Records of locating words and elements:
-- Start --

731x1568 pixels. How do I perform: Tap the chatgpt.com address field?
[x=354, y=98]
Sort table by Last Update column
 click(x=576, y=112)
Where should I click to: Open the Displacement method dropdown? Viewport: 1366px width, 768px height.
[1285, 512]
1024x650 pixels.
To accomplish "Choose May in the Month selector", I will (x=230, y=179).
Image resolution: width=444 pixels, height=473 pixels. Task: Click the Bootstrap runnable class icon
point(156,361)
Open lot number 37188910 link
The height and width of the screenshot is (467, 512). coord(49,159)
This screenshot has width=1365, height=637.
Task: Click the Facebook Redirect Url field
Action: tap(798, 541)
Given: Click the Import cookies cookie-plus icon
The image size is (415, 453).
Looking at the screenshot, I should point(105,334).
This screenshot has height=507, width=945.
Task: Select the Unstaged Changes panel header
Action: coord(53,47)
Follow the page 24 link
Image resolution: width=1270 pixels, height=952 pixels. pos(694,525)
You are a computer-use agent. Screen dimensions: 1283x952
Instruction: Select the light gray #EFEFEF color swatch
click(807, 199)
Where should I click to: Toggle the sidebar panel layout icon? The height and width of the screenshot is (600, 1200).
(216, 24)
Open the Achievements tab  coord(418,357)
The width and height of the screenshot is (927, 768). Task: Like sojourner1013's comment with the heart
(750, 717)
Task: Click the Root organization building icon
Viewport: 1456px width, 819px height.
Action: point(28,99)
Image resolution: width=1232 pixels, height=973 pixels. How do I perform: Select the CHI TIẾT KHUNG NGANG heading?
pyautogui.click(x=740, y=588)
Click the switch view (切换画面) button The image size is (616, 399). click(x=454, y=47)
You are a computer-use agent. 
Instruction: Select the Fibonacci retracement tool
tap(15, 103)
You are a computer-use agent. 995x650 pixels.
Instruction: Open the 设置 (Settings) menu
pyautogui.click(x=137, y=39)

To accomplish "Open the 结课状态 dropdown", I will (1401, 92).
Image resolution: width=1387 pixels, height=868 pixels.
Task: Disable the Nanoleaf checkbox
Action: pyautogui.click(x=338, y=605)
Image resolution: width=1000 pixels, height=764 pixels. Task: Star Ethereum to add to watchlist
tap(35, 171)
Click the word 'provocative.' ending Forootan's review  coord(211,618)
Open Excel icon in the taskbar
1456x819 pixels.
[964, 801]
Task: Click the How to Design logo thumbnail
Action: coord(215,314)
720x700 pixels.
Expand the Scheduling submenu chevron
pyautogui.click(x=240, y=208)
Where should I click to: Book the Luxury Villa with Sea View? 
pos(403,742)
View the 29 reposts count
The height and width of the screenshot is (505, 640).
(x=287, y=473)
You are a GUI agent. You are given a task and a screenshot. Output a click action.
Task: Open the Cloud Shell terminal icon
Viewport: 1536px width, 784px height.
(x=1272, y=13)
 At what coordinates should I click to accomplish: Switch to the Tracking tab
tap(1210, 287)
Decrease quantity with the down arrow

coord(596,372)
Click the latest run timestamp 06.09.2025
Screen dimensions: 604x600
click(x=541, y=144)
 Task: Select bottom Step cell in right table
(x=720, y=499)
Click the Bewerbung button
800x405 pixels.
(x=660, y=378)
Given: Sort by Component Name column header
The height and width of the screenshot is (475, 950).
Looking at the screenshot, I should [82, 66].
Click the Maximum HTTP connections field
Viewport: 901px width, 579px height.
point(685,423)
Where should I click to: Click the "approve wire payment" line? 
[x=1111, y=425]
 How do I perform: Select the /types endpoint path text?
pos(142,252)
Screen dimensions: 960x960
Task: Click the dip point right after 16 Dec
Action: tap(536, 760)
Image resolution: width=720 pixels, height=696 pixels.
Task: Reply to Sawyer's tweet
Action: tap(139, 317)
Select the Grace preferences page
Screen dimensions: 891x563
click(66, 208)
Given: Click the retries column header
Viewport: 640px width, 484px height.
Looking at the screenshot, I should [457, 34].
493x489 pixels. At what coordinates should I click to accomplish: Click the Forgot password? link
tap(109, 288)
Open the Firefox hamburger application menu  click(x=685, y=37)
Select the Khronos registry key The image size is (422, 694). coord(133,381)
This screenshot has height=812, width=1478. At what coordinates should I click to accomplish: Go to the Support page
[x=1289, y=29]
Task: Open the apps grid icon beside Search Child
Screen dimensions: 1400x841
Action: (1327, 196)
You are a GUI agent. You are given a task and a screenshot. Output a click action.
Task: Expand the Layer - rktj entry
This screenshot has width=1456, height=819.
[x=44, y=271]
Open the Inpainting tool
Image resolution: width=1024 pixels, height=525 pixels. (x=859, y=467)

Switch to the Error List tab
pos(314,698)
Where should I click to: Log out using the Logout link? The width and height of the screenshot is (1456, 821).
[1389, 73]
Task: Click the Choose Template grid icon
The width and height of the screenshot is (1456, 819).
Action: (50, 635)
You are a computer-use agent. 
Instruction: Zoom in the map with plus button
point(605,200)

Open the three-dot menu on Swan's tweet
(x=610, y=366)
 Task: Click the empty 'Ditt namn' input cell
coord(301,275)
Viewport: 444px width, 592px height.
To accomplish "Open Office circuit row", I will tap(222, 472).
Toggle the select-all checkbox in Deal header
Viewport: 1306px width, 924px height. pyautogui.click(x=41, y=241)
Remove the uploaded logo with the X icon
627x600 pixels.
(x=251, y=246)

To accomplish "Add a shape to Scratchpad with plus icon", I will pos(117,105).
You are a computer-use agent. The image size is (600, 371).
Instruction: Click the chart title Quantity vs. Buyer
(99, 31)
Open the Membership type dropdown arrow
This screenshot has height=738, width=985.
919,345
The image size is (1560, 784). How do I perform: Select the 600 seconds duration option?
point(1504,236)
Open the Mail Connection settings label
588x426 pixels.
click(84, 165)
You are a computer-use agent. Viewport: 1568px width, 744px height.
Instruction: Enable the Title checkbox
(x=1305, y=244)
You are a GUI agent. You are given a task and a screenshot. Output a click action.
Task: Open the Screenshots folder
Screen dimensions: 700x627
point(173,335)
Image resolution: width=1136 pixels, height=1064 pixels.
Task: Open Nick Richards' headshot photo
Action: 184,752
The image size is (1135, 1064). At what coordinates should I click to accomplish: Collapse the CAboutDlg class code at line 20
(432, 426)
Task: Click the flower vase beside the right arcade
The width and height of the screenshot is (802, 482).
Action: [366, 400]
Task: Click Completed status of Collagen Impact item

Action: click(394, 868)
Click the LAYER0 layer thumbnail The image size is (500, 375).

-- End --

▶ [EXERCISE DETAILS]
Repeat all of the entries above line for line, without changing anything.

▶ [EXERCISE OUTPUT]
731x1568 pixels. How do I perform: Tap the chatgpt.com address field?
[x=354, y=98]
Sort table by Last Update column
 click(x=576, y=112)
Where should I click to: Open the Displacement method dropdown? Viewport: 1366px width, 768px height.
[1285, 512]
1024x650 pixels.
To accomplish "Choose May in the Month selector", I will (x=230, y=179).
Image resolution: width=444 pixels, height=473 pixels. Task: Click the Bootstrap runnable class icon
point(156,361)
Open lot number 37188910 link
The height and width of the screenshot is (467, 512). coord(49,159)
This screenshot has width=1365, height=637.
Task: Click the Facebook Redirect Url field
Action: tap(798, 541)
Given: Click the Import cookies cookie-plus icon
The image size is (415, 453).
Looking at the screenshot, I should point(105,334).
This screenshot has height=507, width=945.
Task: Select the Unstaged Changes panel header
Action: coord(53,47)
Follow the page 24 link
Image resolution: width=1270 pixels, height=952 pixels. pos(694,525)
You are a computer-use agent. Screen dimensions: 1283x952
Instruction: Select the light gray #EFEFEF color swatch
click(807, 199)
Where should I click to: Toggle the sidebar panel layout icon? The height and width of the screenshot is (600, 1200).
(216, 24)
Open the Achievements tab  coord(418,357)
The width and height of the screenshot is (927, 768). Task: Like sojourner1013's comment with the heart
(750, 717)
Task: Click the Root organization building icon
Viewport: 1456px width, 819px height.
Action: point(28,99)
Image resolution: width=1232 pixels, height=973 pixels. How do I perform: Select the CHI TIẾT KHUNG NGANG heading?
pyautogui.click(x=740, y=588)
Click the switch view (切换画面) button The image size is (616, 399). click(x=454, y=47)
You are a computer-use agent. 
Instruction: Select the Fibonacci retracement tool
tap(15, 103)
You are a computer-use agent. 995x650 pixels.
Instruction: Open the 设置 (Settings) menu
pyautogui.click(x=137, y=39)

To accomplish "Open the 结课状态 dropdown", I will (1401, 92).
Image resolution: width=1387 pixels, height=868 pixels.
Task: Disable the Nanoleaf checkbox
Action: pyautogui.click(x=338, y=605)
Image resolution: width=1000 pixels, height=764 pixels. Task: Star Ethereum to add to watchlist
tap(35, 171)
Click the word 'provocative.' ending Forootan's review  coord(211,618)
Open Excel icon in the taskbar
1456x819 pixels.
[964, 801]
Task: Click the How to Design logo thumbnail
Action: coord(215,314)
720x700 pixels.
Expand the Scheduling submenu chevron
pyautogui.click(x=240, y=208)
Where should I click to: Book the Luxury Villa with Sea View? 
pos(403,742)
View the 29 reposts count
The height and width of the screenshot is (505, 640).
(x=287, y=473)
You are a GUI agent. You are given a task and a screenshot. Output a click action.
Task: Open the Cloud Shell terminal icon
Viewport: 1536px width, 784px height.
(x=1272, y=13)
 At what coordinates should I click to accomplish: Switch to the Tracking tab
tap(1210, 287)
Decrease quantity with the down arrow

coord(596,372)
Click the latest run timestamp 06.09.2025
Screen dimensions: 604x600
click(x=541, y=144)
 Task: Select bottom Step cell in right table
(x=720, y=499)
Click the Bewerbung button
800x405 pixels.
(x=660, y=378)
Given: Sort by Component Name column header
The height and width of the screenshot is (475, 950).
Looking at the screenshot, I should [82, 66].
Click the Maximum HTTP connections field
Viewport: 901px width, 579px height.
point(685,423)
Where should I click to: Click the "approve wire payment" line? 
[x=1111, y=425]
 How do I perform: Select the /types endpoint path text?
pos(142,252)
Screen dimensions: 960x960
Task: Click the dip point right after 16 Dec
Action: tap(536, 760)
Image resolution: width=720 pixels, height=696 pixels.
Task: Reply to Sawyer's tweet
Action: tap(139, 317)
Select the Grace preferences page
Screen dimensions: 891x563
click(66, 208)
Given: Click the retries column header
Viewport: 640px width, 484px height.
Looking at the screenshot, I should [457, 34].
493x489 pixels. At what coordinates should I click to accomplish: Click the Forgot password? link
tap(109, 288)
Open the Firefox hamburger application menu  click(x=685, y=37)
Select the Khronos registry key The image size is (422, 694). coord(133,381)
This screenshot has height=812, width=1478. At what coordinates should I click to accomplish: Go to the Support page
[x=1289, y=29]
Task: Open the apps grid icon beside Search Child
Screen dimensions: 1400x841
Action: (1327, 196)
You are a GUI agent. You are given a task and a screenshot. Output a click action.
Task: Expand the Layer - rktj entry
This screenshot has width=1456, height=819.
[x=44, y=271]
Open the Inpainting tool
Image resolution: width=1024 pixels, height=525 pixels. (x=859, y=467)

Switch to the Error List tab
pos(314,698)
Where should I click to: Log out using the Logout link? The width and height of the screenshot is (1456, 821).
[1389, 73]
Task: Click the Choose Template grid icon
The width and height of the screenshot is (1456, 819).
Action: (50, 635)
You are a computer-use agent. 
Instruction: Zoom in the map with plus button
point(605,200)

Open the three-dot menu on Swan's tweet
(x=610, y=366)
 Task: Click the empty 'Ditt namn' input cell
coord(301,275)
Viewport: 444px width, 592px height.
To accomplish "Open Office circuit row", I will tap(222, 472).
Toggle the select-all checkbox in Deal header
Viewport: 1306px width, 924px height. pyautogui.click(x=41, y=241)
Remove the uploaded logo with the X icon
627x600 pixels.
(x=251, y=246)

To accomplish "Add a shape to Scratchpad with plus icon", I will pos(117,105).
You are a computer-use agent. The image size is (600, 371).
Instruction: Click the chart title Quantity vs. Buyer
(99, 31)
Open the Membership type dropdown arrow
This screenshot has height=738, width=985.
919,345
The image size is (1560, 784). How do I perform: Select the 600 seconds duration option?
point(1504,236)
Open the Mail Connection settings label
588x426 pixels.
click(84, 165)
You are a computer-use agent. Viewport: 1568px width, 744px height.
Instruction: Enable the Title checkbox
(x=1305, y=244)
You are a GUI agent. You are given a task and a screenshot. Output a click action.
Task: Open the Screenshots folder
Screen dimensions: 700x627
point(173,335)
Image resolution: width=1136 pixels, height=1064 pixels.
Task: Open Nick Richards' headshot photo
Action: 184,752
The image size is (1135, 1064). At what coordinates should I click to accomplish: Collapse the CAboutDlg class code at line 20
(432, 426)
Task: Click the flower vase beside the right arcade
The width and height of the screenshot is (802, 482).
Action: [366, 400]
Task: Click Completed status of Collagen Impact item

Action: click(394, 868)
Click the LAYER0 layer thumbnail The image size is (500, 375).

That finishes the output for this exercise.